La torsione operata da Ed McBain, mischiando la dimensione professionale a quella privata, risale a una di quelle intuizioni tanto semplici e banali all’apparenza quanto in realtà deflagranti. Dall’87° distretto in poi i romanzi, i film e le serie tv che hanno ripreso il modello sono state innumerevoli e continuano a moltiplicarsi. Una delle più recenti è quella dei Bastardi di Pizzofalcone, di Maurizio De Giovanni, forse il miglior autore noir che ci sia oggi in Italia: la saga dei poliziotti napoletani che ha spopolato in tv lo scorso inverno è dichiaratamente ispirata ai cops di McBain, e De Giovanni – che dello scrittore americano è da sempre un grandissimo ammiratore – firma le prefazioni dei due libri che inaugurano la riedizione dell’intero ciclo, oggi irreperibile in italiano.
La seconda intuizione dell’autore italo-americano è meno vistosa ma più sottile e incisiva. Sia per gli ambienti nei quali si trovano a indagare, sia per la composizione della squadra e per le relazioni al suo interno, i romanzi dell’87° Distretto sono un sismografo sensibilissimo che registra ogni spostamento del senso comune dei newyorchesi, le modifiche nei rapporti con il sesso e con le questioni razziali, le alterazioni nei sistemi di valori, gli slittamenti nei modelli egemoni di riferimento e allo stesso tempo sfilano, di libro in libro, tutte le tempeste che hanno traversato l’America nell’arco di mezzo secolo.

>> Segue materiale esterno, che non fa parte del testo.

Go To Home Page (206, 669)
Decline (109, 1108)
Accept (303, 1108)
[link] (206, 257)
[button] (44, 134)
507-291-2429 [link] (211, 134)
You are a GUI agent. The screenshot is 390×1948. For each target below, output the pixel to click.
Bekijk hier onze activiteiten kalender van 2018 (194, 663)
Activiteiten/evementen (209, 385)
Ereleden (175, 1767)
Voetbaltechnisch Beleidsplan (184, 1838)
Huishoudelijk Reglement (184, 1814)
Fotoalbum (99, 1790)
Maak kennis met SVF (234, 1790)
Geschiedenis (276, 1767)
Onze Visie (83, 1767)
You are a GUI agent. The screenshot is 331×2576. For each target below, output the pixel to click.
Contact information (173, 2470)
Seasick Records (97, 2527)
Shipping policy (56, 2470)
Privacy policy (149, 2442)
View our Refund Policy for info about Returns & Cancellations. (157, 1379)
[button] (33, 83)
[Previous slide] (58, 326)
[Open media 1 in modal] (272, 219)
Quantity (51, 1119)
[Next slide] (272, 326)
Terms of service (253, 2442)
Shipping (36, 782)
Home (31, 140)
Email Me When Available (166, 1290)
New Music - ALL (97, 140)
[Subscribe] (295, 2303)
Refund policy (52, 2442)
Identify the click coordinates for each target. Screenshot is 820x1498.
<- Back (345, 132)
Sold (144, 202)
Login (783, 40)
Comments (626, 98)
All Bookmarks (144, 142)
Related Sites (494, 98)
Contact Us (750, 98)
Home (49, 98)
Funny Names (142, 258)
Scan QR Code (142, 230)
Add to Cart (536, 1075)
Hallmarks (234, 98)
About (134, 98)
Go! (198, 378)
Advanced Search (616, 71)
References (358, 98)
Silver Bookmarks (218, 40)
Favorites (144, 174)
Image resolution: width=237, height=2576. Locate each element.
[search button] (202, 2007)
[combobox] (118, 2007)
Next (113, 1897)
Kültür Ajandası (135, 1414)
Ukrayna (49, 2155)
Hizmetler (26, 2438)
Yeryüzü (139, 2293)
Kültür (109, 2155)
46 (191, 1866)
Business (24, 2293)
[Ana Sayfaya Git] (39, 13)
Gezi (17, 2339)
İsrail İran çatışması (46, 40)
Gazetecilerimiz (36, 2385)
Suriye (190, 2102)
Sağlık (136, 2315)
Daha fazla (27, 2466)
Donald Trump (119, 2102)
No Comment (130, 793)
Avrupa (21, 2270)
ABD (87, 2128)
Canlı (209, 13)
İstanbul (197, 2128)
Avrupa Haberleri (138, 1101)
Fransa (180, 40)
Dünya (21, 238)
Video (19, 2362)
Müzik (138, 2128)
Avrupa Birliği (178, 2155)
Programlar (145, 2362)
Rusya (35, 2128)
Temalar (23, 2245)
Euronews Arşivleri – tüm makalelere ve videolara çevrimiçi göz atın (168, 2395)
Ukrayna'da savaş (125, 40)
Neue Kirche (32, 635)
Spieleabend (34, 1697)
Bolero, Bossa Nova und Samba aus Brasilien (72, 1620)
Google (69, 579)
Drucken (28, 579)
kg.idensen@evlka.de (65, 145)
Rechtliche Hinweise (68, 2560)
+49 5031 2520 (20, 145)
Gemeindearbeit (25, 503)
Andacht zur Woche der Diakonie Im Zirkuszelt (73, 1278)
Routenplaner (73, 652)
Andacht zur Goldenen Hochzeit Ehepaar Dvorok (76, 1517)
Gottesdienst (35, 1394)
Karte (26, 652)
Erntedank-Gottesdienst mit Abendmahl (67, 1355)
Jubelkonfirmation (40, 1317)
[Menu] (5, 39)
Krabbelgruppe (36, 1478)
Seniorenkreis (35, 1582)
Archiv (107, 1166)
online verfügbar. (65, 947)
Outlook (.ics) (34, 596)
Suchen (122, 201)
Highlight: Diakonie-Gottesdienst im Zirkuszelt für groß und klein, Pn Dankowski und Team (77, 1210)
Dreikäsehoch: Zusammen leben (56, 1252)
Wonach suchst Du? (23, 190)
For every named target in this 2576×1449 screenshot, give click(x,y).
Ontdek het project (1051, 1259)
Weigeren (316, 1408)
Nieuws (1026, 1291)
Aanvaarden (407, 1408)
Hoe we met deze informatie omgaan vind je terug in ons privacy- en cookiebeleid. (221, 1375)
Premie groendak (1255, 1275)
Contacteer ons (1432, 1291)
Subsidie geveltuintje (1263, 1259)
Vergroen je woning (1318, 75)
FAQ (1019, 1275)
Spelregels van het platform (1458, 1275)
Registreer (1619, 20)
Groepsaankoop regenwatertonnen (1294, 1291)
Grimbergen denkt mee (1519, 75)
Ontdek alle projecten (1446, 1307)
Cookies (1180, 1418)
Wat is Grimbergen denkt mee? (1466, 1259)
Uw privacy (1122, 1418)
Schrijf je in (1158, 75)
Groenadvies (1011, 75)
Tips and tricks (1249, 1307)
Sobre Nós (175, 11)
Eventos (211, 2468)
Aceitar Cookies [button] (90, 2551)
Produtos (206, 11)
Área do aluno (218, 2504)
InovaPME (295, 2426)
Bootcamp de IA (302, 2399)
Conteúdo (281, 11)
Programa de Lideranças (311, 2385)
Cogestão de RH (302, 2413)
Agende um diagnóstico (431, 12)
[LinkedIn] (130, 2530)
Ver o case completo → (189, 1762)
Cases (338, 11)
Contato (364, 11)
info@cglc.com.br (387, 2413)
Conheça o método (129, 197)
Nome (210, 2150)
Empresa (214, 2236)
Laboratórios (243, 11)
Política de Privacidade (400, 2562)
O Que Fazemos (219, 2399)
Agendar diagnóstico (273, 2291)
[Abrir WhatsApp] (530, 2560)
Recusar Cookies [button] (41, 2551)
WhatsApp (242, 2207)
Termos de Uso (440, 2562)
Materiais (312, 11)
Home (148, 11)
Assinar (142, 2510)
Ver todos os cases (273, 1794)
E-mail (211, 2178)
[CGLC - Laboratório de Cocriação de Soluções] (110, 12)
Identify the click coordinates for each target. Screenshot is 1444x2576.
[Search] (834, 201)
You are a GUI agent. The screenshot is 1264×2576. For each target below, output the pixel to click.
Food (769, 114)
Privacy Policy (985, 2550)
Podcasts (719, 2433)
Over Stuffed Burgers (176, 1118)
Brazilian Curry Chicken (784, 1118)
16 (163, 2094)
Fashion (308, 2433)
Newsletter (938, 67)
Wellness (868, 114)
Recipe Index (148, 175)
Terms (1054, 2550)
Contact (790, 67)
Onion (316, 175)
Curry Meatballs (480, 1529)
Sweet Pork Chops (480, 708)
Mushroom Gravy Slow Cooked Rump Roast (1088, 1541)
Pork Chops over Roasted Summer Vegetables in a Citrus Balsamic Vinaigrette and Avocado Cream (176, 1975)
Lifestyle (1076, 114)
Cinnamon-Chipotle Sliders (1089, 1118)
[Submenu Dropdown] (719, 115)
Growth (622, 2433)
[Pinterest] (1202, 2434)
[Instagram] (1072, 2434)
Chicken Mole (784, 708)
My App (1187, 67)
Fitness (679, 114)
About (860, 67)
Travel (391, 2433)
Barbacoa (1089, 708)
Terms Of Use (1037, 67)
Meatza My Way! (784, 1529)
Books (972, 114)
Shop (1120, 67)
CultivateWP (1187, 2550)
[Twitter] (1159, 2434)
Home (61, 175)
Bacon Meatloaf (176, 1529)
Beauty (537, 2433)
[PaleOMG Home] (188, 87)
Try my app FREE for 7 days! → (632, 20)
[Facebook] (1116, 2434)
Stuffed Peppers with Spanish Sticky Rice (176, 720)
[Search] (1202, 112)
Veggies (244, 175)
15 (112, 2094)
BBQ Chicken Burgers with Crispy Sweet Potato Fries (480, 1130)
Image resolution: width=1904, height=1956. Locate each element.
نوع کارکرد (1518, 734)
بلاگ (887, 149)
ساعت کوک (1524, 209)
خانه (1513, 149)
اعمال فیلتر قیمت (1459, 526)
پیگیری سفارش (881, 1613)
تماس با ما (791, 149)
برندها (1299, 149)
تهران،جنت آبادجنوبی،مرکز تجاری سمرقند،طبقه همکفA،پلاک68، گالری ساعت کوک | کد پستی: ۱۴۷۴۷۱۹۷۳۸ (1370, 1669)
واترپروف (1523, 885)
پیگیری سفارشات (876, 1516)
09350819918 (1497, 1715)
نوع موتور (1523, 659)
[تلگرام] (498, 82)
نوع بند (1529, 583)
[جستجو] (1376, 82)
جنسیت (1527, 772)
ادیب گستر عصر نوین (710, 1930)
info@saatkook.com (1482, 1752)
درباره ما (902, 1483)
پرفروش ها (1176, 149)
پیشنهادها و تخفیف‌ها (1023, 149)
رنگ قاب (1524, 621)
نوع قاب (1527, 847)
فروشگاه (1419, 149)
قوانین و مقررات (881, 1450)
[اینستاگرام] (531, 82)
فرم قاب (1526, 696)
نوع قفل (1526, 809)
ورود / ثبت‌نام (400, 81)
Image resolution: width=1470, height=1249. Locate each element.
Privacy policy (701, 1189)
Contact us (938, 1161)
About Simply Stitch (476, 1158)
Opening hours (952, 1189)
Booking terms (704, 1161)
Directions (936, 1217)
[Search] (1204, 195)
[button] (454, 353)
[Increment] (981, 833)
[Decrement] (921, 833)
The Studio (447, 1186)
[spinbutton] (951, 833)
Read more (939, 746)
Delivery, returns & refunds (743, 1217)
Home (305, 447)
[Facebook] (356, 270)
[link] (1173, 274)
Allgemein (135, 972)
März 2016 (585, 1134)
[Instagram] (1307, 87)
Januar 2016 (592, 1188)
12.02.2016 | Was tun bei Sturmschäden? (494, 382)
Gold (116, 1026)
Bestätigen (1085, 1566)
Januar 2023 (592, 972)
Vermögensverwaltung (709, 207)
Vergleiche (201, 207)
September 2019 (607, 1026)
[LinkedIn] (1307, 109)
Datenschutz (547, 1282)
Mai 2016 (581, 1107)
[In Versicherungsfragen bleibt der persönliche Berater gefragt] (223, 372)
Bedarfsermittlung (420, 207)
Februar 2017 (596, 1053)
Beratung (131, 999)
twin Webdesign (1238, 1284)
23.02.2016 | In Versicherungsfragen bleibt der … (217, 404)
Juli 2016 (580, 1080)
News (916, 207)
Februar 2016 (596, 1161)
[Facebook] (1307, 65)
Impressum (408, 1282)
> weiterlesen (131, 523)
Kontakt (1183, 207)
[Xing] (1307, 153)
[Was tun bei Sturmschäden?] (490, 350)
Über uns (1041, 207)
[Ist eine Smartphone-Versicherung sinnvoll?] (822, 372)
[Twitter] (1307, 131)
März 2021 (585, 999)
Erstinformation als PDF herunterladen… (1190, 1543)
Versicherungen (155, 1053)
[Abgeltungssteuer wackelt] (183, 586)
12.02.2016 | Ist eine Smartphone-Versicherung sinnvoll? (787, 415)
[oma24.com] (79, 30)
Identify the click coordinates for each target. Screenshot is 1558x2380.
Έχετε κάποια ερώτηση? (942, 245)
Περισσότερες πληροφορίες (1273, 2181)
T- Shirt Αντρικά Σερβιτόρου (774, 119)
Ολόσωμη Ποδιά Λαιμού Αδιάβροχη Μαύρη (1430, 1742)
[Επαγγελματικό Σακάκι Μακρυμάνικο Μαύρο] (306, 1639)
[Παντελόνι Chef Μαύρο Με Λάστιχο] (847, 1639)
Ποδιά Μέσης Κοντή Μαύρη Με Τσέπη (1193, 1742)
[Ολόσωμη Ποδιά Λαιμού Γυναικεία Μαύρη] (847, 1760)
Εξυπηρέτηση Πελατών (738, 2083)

Sotto le spoglie di Evan Hunter, Lombino era stato tra i primissimi a cogliere, nel ’54, i segnali del disagio e della rivolta giovanile con Blackboard Jungle, diventato un famoso film col titolo italiano Il seme della violenza, e poi a esaminare i cambiamenti nei rapporti matrimoniali alle porte degli anni sessanta con Gli Amanti, che uscì nel ’58. Lo stesso occhio attento a ogni trasformazione sociale Lombino/McBain lo riapplica nei meno ambiziosi ma più riusciti romanzi noir. Proprio la rapidità della sua scrittura quasi giornalistica e la sua immediatezza trasformarono il ciclo dell’87° Distretto, persino negli ultimi e più stanchi titoli, in un diario buttato giù a caldo, come una cronaca in diretta della storia di New York nella seconda metà del Novecento e oltre.